I would be thankful if someone could suggest an approach to its solution.
Thanks everyone in advance!
HINT : $$\text{Let}\qquad I(M)=\int_0^{M}\int_0^t \frac{s^{c}t}{(s^2+a)^b(t^2+a)^b} \,ds\,dt \qquad\text{with}\quad M>0\tag 1$$ One little picture says more than a long speech!
$$I(M)=\int_0^{M}\int_s^{M} \frac{s^{c}t}{(s^2+a)^b(t^2+a)^b} \,dt\,ds.\tag 2$$ $$I(M)=\int_0^{M}\frac{s^{c}}{(s^2+a)^b}\left(\int_s^{M} \frac{t}{(t^2+a)^b} \,dt\right)\,ds.$$ $\int_s^{M} \frac{t}{(t^2+a)^b} \,dt= \frac{1}{2(b-1)(s^2+a)^{b-1}}-\frac{1}{2(b-1)(M^2+a)^{b-1}} $
$$I(M)=\frac{1}{2(b-1)}\int_0^{M}\frac{s^{c}}{(s^2+a)^{2b-1}} \,ds - \frac{1}{2(b-1)(M^2+a)^{b-1}}\int_0^{M}\frac{s^{c}}{(s^2+a)^{b}}\,ds $$ For $M\to\infty$ the second term which is equivalent to $\frac{1}{2(b-1)(c-2b+1)M^{c-4b+3}}$ tends to $0$ if $b>1+\frac{c}{4}$.

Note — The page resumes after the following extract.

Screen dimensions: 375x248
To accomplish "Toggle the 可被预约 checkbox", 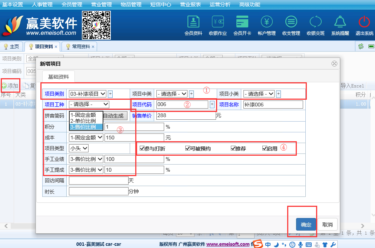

The condition of convergence of the first integral is $b>1+\frac{c}{4}$. $$\int_0^{+\infty}\int_0^t \frac{s^{c}t}{(s^2+a)^b(t^2+a)^b} \,ds\,dt =\frac{1}{2(b-1)}\int_0^{+\infty}\frac{s^{c}}{(s^2+a)^{2b-1}} \,ds $$ I suppose that you can take it from here.